Consider the sobering fact that the dollar today is worth roughly one-tenth of what it was in the late 1960s. A gallon of gas that, at that time, cost twenty cents now costs two dollars! In that same time frame a the typical price for a car battery has risen from fifteen dollars to one hundred and fifty dollars!
This dramatic erosion of value means that simply holding cash guarantees you’ll become poorer over time. The implications for retirement planning and long-term financial security are profound. Maintaining the same number of dollars while the value of those dollars plummets is a recipe for financial disaster.
Fortunately, wise investing offers a powerful, if imperfect, defense against this erosion of “real value”. By converting dollars into carefully selected assets - whether stocks, real estate, or other investments that historically outpace inflation - you not only preserve purchasing power but potentially grow it.
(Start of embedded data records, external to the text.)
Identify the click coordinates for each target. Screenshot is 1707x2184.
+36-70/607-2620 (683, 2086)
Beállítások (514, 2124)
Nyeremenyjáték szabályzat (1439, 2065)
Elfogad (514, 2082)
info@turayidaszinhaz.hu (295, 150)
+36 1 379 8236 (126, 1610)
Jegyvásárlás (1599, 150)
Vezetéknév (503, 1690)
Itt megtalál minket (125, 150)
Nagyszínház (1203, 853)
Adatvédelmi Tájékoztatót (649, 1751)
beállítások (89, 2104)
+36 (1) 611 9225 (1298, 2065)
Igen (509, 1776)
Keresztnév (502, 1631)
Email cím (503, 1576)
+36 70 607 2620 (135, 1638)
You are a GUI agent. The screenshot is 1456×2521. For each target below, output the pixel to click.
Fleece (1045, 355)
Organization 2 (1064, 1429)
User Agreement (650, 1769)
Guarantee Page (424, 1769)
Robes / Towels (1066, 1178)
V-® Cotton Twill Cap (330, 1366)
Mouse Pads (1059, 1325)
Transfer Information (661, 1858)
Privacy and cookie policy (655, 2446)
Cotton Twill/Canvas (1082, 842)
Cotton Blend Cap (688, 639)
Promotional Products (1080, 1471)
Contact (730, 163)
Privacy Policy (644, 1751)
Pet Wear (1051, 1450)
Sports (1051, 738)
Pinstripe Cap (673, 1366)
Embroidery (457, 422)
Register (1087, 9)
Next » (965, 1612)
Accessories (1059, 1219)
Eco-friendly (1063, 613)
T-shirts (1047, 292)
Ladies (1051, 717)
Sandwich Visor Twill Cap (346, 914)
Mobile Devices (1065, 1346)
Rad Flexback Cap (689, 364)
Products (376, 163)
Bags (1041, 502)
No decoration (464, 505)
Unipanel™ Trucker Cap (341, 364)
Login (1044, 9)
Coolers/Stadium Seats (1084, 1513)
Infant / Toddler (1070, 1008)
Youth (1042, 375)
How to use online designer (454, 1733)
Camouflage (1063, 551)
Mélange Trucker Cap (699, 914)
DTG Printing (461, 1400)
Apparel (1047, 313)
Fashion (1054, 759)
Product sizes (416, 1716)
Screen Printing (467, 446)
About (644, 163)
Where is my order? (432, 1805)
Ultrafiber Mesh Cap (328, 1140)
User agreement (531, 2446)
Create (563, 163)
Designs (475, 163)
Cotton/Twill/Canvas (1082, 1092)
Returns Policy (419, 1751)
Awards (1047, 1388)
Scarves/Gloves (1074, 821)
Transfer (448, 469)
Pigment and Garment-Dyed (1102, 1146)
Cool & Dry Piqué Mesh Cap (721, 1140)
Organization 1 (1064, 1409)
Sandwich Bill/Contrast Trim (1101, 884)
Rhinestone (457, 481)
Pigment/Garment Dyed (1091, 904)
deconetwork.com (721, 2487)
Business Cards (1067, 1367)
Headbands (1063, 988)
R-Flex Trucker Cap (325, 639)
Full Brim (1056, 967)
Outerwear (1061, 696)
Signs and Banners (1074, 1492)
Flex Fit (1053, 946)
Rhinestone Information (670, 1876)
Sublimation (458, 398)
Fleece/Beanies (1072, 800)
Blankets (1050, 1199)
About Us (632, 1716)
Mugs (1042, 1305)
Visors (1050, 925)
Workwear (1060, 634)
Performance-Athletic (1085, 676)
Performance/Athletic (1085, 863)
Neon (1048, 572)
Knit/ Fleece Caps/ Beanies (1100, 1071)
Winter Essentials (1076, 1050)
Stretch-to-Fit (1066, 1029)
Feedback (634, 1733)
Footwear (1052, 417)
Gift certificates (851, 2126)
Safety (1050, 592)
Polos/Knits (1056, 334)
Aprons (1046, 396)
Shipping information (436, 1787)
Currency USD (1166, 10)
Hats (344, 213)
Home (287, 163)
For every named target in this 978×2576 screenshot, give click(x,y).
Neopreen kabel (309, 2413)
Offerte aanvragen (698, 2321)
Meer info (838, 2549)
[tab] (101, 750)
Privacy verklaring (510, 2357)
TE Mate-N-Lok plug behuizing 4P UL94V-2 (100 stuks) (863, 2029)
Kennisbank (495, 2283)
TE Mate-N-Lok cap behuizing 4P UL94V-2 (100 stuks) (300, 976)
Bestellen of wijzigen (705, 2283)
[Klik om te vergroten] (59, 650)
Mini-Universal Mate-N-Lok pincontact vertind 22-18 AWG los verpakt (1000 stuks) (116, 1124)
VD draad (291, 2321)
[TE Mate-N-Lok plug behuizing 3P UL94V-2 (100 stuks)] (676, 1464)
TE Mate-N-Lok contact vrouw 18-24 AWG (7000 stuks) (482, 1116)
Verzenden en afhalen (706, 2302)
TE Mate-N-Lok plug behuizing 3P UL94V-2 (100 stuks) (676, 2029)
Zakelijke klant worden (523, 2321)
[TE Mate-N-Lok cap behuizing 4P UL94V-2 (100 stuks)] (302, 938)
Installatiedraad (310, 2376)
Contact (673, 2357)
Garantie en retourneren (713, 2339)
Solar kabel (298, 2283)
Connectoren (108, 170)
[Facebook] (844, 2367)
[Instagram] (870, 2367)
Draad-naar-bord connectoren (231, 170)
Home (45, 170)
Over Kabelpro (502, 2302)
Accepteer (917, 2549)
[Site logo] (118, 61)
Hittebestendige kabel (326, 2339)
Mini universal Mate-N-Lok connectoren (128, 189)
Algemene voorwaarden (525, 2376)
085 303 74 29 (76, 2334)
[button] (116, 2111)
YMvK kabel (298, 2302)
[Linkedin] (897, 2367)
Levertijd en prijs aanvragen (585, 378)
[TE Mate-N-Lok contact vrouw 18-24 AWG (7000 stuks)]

This financial strategy serves the dual purpose of protecting your nest egg from inflation’s corrosive effects while simultaneously keeping those funds safe from (possibly your own) impulsive spending habits. Rather than watching the value of your dollars getting frittered away in the pursuit of immediate gratifications or slowly become “worth less” (aka “worthless”), strategic investing allows you to harness the power of compound growth in the pursuit of building genuine wealth - wealth measured not in nominal dollars, but in the real goods and services that you can ultimately provide for yourself and those your love.